The Cult of Nyarzir, or Nizir by Chaldean accounts, migrated from Dilmun, known as the Land of the Rising Sun (prehistoric Japan) in to the area of what is known as ancient Mesopotamia. The Yi Jing Apocrypha of Genghis Khan states the following in its introduction:
“Michael Rice, in a book entitled, Egypt’s Making: The Origins of Ancient Egypt 5000-2000 BCE, states:
“In Sumerian texts which celebrate Dilmun various epithets are customarily attached to it, by which it is represented as a paradisial place where the gods dwelt and in which numerous act of creation took place. It is called the Land of Crossing, the Land where the Sun Rises (for the Land is situated in the Sea of the Rising Sun) and throughout its literature particular emphasis is placed on Dilmun’s purity..”
In ancient Sumerian texts, Dlmun is described as “the Land where the Sun Rises,” which is situated in the “Sea of the Rising Sun.” It was also described by the Sumerians, like the Mountain of Nizir among the Chaldeans, as a land where the gods dwelt and a place of creation. This doesn’t discount that there may have been a Dilmun of later ages near the region of ancient Mesopotamia. However, the paradisiacal place of Dilmun where the gods dwelt seem to point to the Empire of Mu located in the region of Japan.”

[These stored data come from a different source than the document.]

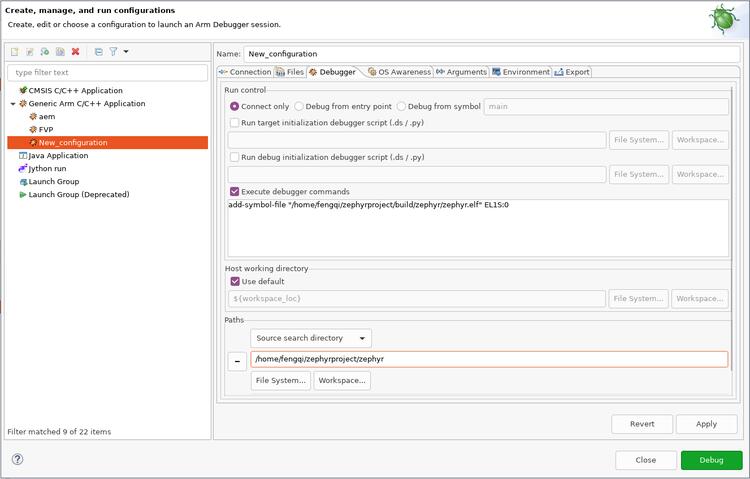Click in the type filter text field
The width and height of the screenshot is (750, 479).
click(x=107, y=72)
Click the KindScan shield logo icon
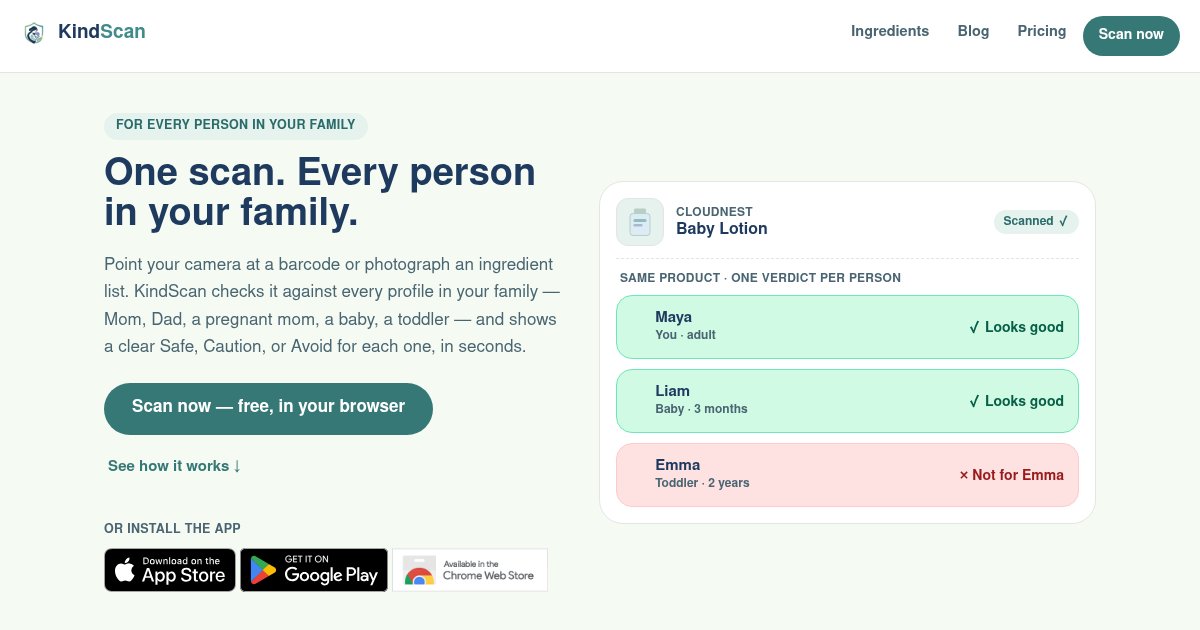Screen dimensions: 1200x630 (x=34, y=33)
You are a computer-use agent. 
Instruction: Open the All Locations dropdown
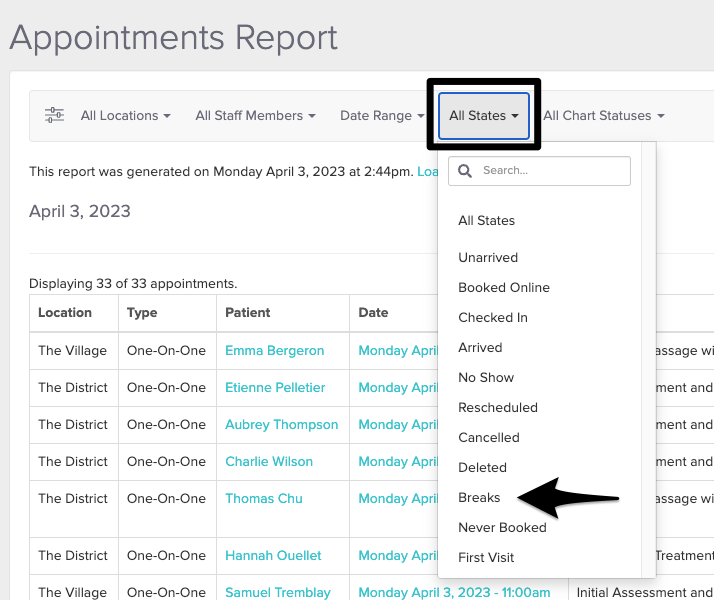(x=125, y=116)
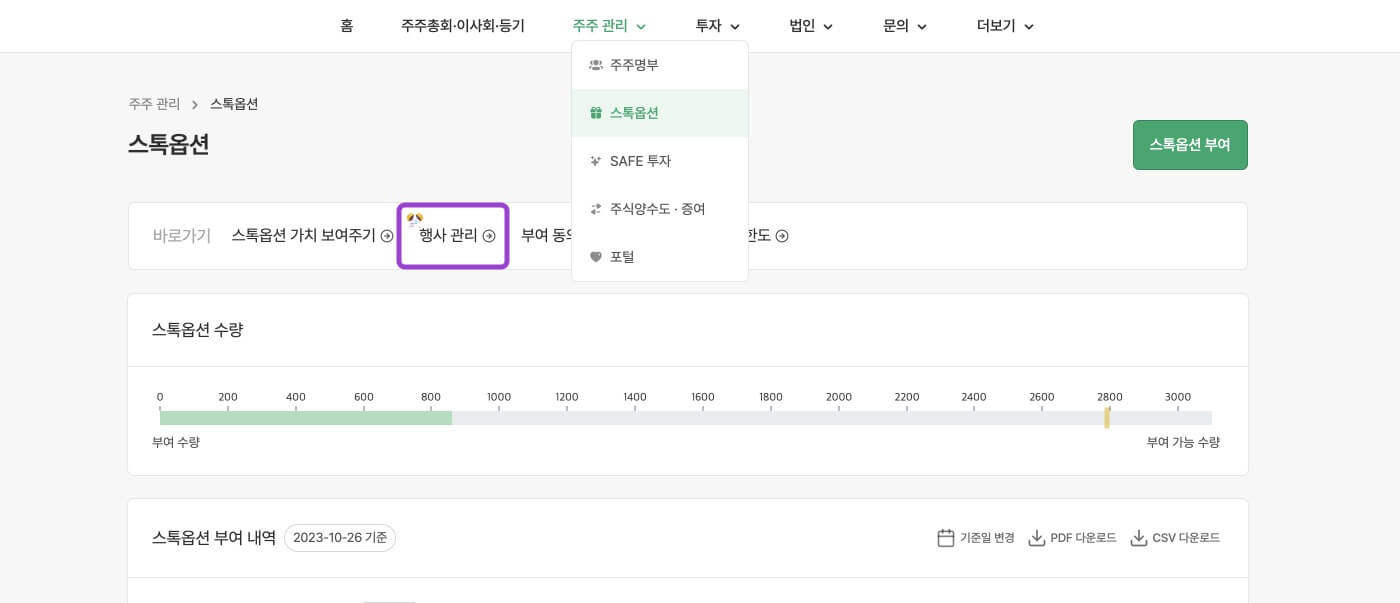Go to the 홈 menu item
The height and width of the screenshot is (603, 1400).
[x=346, y=26]
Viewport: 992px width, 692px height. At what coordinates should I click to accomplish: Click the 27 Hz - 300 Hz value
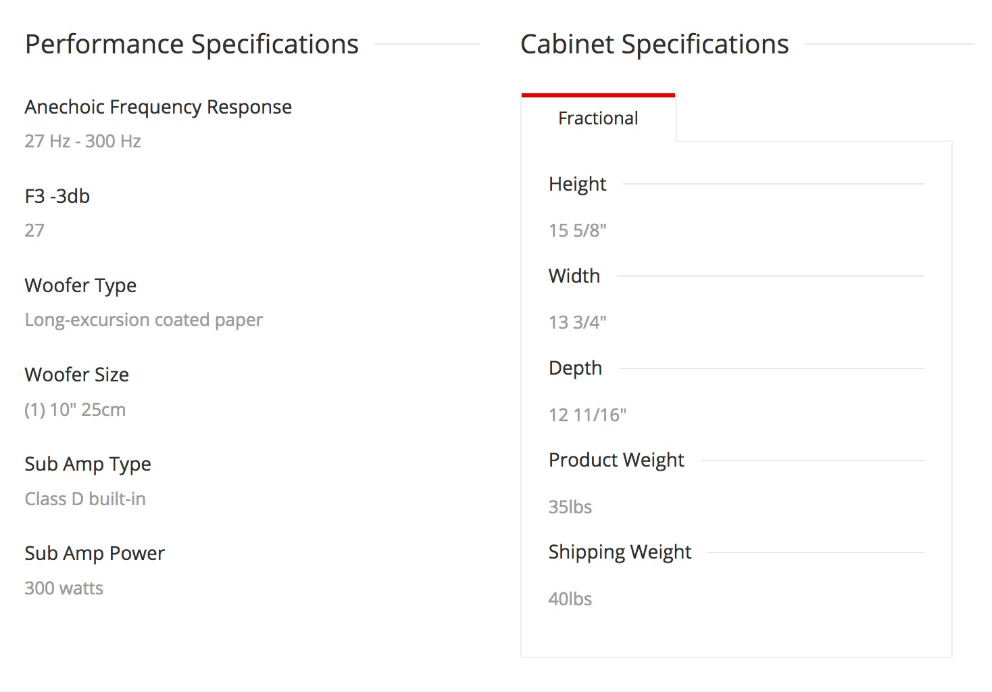(x=83, y=141)
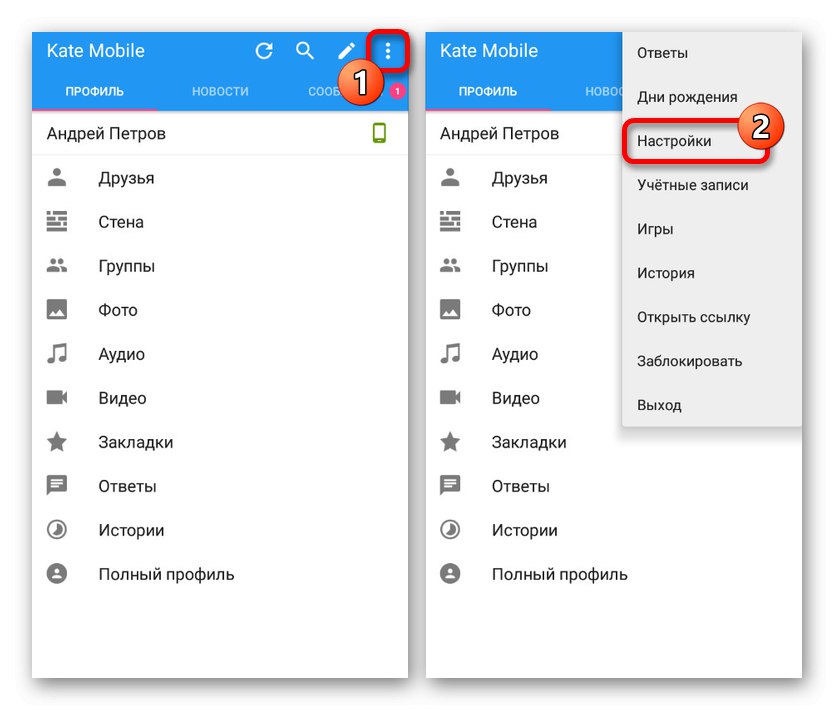The height and width of the screenshot is (710, 834).
Task: Open the three-dot overflow menu
Action: (x=388, y=51)
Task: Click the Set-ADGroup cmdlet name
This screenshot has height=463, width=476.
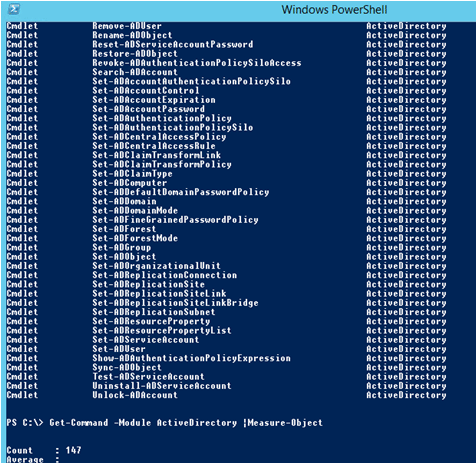Action: pos(122,247)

The lineage of the Art of Ninzuwu was founded by what is known today as the Tengu, who were prehistorically called the Ninzuwu. The “Tengu,” as already cited earlier, were protectors of nature and those who revered such. Interestingly, we find that Johuta, the Ninzuwu that founded the Art of Ninzuwu lineage, is the daughter of Nudzuchi. Nudzuchi is mentioned in the Nihongi as follows:
“Then they produced Ku-ku-no-chi, the ancestor of the trees, and next the ancestor of herbs, Kaya no hime. Also called Nudzuchi.”
It is a great blessing that many have an opportunity to study under the Ninzuwu (Tengu), even speaking the sacred Vasuh language of these superhuman mentors, knowing that benefits of such undertakings and training can in the beauty of humility. Stay blessed.